その為リクセントには常にウォルトゥスを始めとする彼についている全ての文官への抑止力になってもらう為に常に城に留まっていてもらわなければならないのだ。
リクセント本人は了承している事とはいえ、彼の妻が病に臥せっている時に会いに行かせることもできないというのは本当に申し訳ない。
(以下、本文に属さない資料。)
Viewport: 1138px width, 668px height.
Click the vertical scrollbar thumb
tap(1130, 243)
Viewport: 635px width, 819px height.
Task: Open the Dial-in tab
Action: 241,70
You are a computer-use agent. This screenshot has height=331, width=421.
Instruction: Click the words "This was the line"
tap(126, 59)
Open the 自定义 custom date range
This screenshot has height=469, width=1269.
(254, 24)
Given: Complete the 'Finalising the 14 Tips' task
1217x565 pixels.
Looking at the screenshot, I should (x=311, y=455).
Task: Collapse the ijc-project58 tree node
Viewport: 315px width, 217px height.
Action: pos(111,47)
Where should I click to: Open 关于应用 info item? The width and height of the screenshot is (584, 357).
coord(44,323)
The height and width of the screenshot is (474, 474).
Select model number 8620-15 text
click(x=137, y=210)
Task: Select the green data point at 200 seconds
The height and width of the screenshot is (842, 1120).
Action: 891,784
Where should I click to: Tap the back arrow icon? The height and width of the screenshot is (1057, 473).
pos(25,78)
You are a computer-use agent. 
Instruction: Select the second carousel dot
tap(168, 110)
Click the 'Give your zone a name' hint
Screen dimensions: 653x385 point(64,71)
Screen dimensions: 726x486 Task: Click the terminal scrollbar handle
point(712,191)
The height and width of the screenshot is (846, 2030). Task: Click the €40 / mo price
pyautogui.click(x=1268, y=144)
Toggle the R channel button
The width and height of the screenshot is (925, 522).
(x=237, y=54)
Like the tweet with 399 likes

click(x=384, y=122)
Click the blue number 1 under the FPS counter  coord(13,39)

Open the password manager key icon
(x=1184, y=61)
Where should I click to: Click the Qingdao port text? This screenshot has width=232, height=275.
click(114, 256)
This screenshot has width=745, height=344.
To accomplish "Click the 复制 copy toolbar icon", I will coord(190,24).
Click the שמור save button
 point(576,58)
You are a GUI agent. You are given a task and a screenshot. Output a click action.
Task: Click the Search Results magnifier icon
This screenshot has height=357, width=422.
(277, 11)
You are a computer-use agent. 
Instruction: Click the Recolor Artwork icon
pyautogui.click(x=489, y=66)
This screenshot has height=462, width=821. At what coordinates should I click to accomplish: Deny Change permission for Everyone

「気にする必要はありませんよ。母も納得していることですから」
「・・・長引くといえば」
レイが本当に気にした様子もなく微笑みを浮かべてそう帰した時、不意にユラが何か思い出したように呟いた。
「どうしたの?姉様」
「いえ。そういえば、随分と長いと思ったから。あの愚弟が合流できずにいるのが」
その瞬間、ぴしりっと何かが固まる音が聞こえたような気がした。
「そ、そういえば・・・そうね・・・」
「ふふふっ。本当にね。どうしましょう。・・・吊るすだけでは甘すぎかしら」
最後の方はマナだけに聞き取れない音量で。
暗転し雷が落ちた。
今日は確かに雨雲が立ち込めているが、それが自然現象でないことはその場にいる全員がすぐに解った。
そして恐怖に身を振るわせ始めるもの数名。
その中になにやら場違いに思えるぽんっと手を打つ音が聞こえた。
音を発した主はレイだった。
「ああ、そういえば。私、邸の方に忘れものをしていました」
「・・はっ?」
唐突なその発言にその場にいた半数のものが面食らった。
「お前・・何言って」
「それでは、私は1度帰らせていただきますので。あ、今日はまた後できちんと顔を見せますのでご心配なく」
「ちょっ、話をきけっ・・」
聞くはずもなくあっさりとレイは開けた扉を閉めて廊下へと姿を消していった。
何故か部屋を出る際マナの顔をじっと見ていたのが気になる。
「・・・なんなんだ?あいつ」
「さあ・・・」
「本当に面白い方のようですわね」
小さくそんな事を呟いた姉の言葉を聞き取ってしまったルリが何かを感じ取り、「ひっ」と悲鳴をもらした事に気づく者はいなかった。